ABOUT THIS EXERCISE:
Search the records for the string "computer" and return each line that has it.

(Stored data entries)
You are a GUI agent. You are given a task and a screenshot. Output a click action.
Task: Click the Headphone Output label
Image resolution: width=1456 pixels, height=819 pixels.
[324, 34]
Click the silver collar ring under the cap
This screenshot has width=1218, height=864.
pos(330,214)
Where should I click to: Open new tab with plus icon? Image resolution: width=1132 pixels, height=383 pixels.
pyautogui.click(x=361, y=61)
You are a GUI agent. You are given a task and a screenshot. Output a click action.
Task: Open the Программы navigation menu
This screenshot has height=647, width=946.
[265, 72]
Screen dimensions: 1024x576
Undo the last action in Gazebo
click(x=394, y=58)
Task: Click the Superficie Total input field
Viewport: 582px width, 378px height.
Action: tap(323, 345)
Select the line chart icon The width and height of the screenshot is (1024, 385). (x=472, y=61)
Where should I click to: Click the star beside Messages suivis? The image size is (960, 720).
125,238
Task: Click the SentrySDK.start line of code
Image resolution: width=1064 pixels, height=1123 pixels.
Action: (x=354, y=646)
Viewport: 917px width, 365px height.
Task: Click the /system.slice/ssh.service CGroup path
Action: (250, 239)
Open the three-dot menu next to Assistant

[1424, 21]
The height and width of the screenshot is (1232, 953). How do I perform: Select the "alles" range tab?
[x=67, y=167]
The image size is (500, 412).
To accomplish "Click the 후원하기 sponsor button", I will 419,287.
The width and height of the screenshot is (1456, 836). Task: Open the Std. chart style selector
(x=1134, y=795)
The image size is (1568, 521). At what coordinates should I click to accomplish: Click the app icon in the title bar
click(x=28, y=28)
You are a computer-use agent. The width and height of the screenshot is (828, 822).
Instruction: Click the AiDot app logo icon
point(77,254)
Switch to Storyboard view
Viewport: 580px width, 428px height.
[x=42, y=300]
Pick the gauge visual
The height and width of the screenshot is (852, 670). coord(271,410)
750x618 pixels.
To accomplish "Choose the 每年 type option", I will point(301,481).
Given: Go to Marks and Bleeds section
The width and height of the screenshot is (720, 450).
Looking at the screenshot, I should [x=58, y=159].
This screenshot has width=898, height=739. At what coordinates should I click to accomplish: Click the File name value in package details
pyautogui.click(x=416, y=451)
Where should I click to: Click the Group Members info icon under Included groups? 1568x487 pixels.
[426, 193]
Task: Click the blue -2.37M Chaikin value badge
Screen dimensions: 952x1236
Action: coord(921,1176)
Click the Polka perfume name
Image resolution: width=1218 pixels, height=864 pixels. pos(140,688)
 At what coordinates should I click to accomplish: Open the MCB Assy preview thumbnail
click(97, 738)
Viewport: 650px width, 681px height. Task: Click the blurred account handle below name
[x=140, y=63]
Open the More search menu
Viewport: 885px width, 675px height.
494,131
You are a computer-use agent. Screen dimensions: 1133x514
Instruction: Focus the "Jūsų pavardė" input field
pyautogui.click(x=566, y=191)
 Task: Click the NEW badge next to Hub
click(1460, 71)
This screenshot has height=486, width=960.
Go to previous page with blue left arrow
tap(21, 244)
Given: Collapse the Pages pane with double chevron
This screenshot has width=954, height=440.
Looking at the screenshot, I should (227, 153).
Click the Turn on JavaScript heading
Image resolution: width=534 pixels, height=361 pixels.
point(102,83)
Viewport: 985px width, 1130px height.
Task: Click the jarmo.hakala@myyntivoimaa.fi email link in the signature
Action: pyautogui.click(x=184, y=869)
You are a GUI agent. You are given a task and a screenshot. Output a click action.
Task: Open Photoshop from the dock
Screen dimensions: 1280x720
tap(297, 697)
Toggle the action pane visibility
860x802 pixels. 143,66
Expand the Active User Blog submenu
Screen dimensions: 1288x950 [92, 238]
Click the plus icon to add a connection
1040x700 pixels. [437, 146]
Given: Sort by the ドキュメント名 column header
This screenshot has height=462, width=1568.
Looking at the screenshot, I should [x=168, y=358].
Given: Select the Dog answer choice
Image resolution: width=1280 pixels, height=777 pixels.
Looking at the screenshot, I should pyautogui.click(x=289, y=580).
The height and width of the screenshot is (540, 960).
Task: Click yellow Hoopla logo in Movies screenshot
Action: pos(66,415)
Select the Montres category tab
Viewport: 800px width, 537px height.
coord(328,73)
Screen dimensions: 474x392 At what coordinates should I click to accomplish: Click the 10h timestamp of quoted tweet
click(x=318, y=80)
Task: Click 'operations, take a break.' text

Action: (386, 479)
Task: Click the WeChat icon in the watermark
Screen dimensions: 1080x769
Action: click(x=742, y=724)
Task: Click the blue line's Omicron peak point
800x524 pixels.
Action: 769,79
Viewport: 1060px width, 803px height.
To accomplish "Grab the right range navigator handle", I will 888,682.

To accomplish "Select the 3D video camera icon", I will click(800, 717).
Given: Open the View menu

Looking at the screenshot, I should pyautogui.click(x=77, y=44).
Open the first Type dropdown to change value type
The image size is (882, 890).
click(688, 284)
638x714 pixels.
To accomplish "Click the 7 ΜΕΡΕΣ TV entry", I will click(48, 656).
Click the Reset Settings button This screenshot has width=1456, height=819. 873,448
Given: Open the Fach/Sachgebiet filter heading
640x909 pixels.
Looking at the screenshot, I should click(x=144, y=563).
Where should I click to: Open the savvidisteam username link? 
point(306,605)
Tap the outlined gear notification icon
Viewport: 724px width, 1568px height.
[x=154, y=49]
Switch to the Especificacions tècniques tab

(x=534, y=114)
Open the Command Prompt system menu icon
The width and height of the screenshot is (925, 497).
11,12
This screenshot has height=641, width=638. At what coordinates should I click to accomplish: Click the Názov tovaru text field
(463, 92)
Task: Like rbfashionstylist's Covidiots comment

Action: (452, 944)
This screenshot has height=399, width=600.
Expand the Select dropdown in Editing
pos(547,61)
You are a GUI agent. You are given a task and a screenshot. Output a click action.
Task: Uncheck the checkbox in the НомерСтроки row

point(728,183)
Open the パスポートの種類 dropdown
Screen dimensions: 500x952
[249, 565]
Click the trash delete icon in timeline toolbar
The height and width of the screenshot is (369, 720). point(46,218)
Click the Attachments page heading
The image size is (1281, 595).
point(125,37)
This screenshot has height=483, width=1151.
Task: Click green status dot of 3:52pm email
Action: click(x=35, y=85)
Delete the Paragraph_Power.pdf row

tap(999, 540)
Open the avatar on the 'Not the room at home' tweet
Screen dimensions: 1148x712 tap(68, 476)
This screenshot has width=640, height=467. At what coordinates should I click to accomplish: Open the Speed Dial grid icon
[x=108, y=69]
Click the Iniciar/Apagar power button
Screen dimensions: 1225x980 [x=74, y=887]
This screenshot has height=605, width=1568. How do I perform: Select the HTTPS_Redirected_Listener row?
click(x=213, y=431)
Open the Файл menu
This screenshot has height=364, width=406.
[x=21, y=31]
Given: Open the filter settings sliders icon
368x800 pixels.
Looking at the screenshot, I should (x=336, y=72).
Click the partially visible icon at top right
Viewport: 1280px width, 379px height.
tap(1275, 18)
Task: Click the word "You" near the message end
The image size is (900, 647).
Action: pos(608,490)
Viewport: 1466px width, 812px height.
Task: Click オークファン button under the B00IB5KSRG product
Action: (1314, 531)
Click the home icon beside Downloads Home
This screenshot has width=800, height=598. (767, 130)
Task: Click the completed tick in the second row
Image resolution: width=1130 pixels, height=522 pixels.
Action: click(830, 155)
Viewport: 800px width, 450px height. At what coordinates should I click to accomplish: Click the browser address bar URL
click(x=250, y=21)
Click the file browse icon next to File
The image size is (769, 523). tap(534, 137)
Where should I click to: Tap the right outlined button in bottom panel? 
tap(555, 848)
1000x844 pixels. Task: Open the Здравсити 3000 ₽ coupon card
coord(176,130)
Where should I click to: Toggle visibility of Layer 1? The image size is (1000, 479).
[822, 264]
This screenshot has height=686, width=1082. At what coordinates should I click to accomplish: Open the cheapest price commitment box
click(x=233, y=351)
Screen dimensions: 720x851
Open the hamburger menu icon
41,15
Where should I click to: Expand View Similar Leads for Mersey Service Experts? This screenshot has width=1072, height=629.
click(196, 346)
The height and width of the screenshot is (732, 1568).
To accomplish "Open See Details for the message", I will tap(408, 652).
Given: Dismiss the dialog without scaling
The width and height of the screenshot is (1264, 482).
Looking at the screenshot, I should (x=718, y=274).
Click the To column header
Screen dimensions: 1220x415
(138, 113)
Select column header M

THE ANSWER:
You are a computer-use agent. The width and height of the screenshot is (828, 822).
You are a computer-use agent. Screen dimensions: 1133x514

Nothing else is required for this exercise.